Die deutsche Außenpolitik hatte der US-Regierung ein 60-Tage-Moratorium abgerungen, aber das läuft am 2. Februar aus. Es ist unwahrscheinlich, dass Moskau Trumps Bedingungen erfüllen wird. Es geht um unabhängige Kontrollen neuer landgestützter russischer Marschflugkörper (9M729). Diese, so die Vorwürfe der Nato, können weiter als 2500 Kilometer fliegen. Bestätigt sich der Vorwurf, müssten sie vernichtet werden.
Trump prahlt in gefährlicher Weise mit militärischer Macht, will aufrüsten und strapaziert die Nerven der Nato-Verbündeten, die auf den Schutz des US-Militärs angewiesen bleiben. Aber seine Vorwürfe gegen Russland sind keinesfalls neu. Schon Obama warf Moskau wenige Jahre nach seiner Prager Rede vor, gegen den INF-Vertrag zu verstoßen.
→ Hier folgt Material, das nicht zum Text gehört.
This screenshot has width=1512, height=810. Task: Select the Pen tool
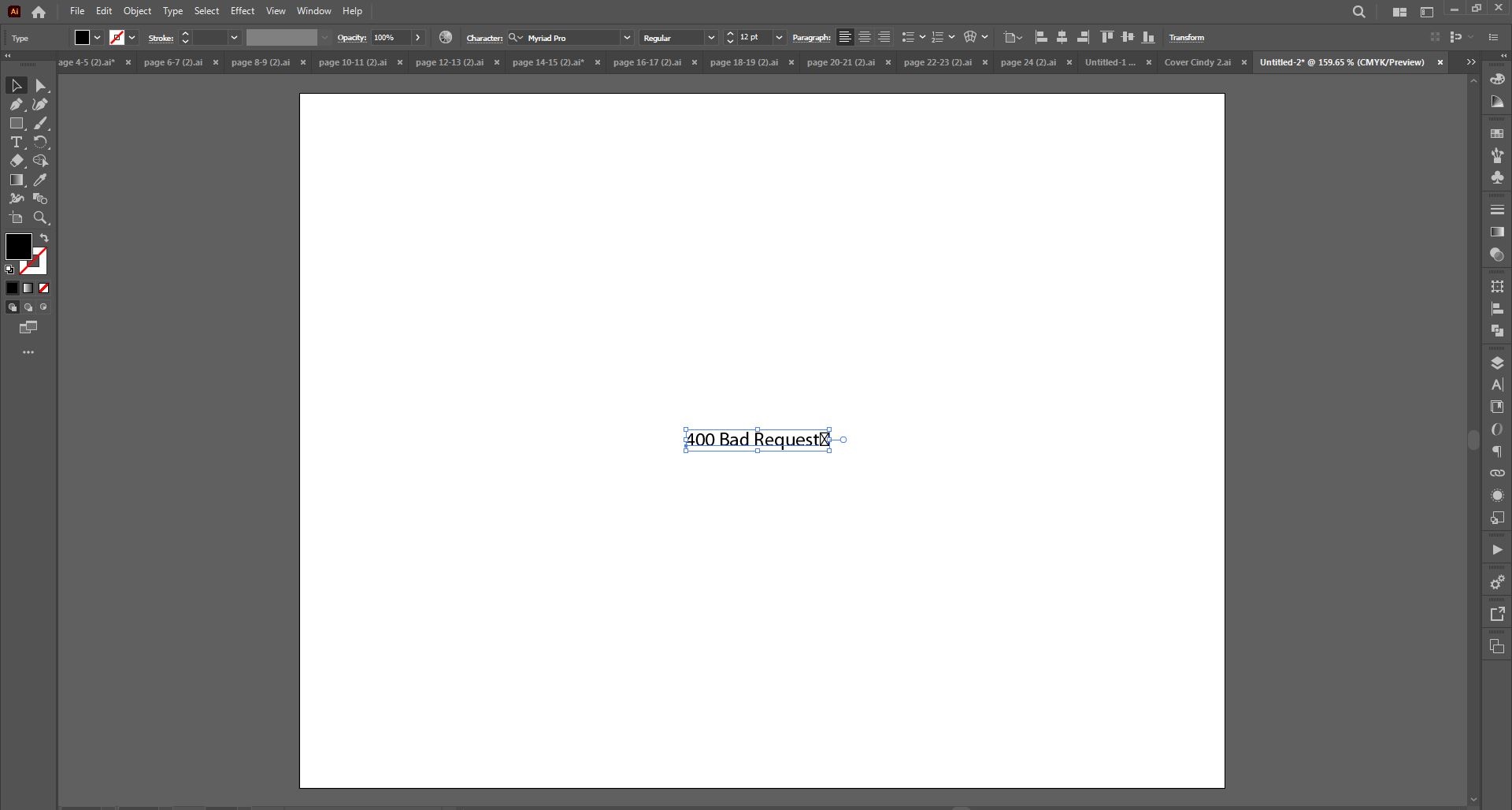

Außenminister Heiko Maas hat in einer Art Krisendiplomatie zwischen Moskau und Washington versucht, das Abkommen zu retten, aber wenig bewegt. Schaut man auf die ganze Welt, erweist sich die Begrenztheit des INF-Vertrags: Atomar hochgerüstete Länder wie China, Indien oder Pakistan betrifft der Vertrag nicht. Und es sind auch kaum Anreize vorstellbar, die sie zur Selbstbindung bewegen könnten. Es ist richtig, wie Maas Möglichkeiten für neue Abrüstungsinitiativen auslotet. Doch auf schnelle Erfolge sollte man nicht setzen.
Der Außenminister steht unter dem Druck seiner Partei, die Friedensmacht sein will. Er warnt vor einer Wiederholung der Rüstungsdebatte der 80er Jahre und schließt eine atomare Nachrüstung aus. Gerade wer kein Wettrüsten will, sollte aber in seinen Mitteln flexibel und vor allem innerhalb der Nato anschlussfähig bleiben. Trump ist ein unberechenbarer Partner, doch wer gemeinsam mit anderen Einfluss auf ihn ausüben will, sollte keine Sonderwege einschlagen.
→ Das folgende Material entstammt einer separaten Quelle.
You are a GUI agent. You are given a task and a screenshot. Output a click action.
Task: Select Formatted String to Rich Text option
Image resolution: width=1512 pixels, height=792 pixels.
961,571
Ohnehin ist die Stationierung neuer Atomraketen in Deutschland nach dem Ende des INF-Vertrags nur eine Option – und nicht die wahrscheinlichste. Die Nato prüft nun die Modernisierung von US-Raketenabwehrsystemen und die Stationierung von Mittelstreckenraketen, die vom Boden, von Schiffen und von Flugzeugen aus starten. Auf Fragen zu antworten, die noch keiner gestellt hat, ist deshalb keine kluge Außenpolitik. Zumal nach der Kündigung noch ein halbes Jahr Zeit bleibt, die gegenseitigen Vorwürfe zu klären, bevor der Vertrag tatsächlich Geschichte sein wird.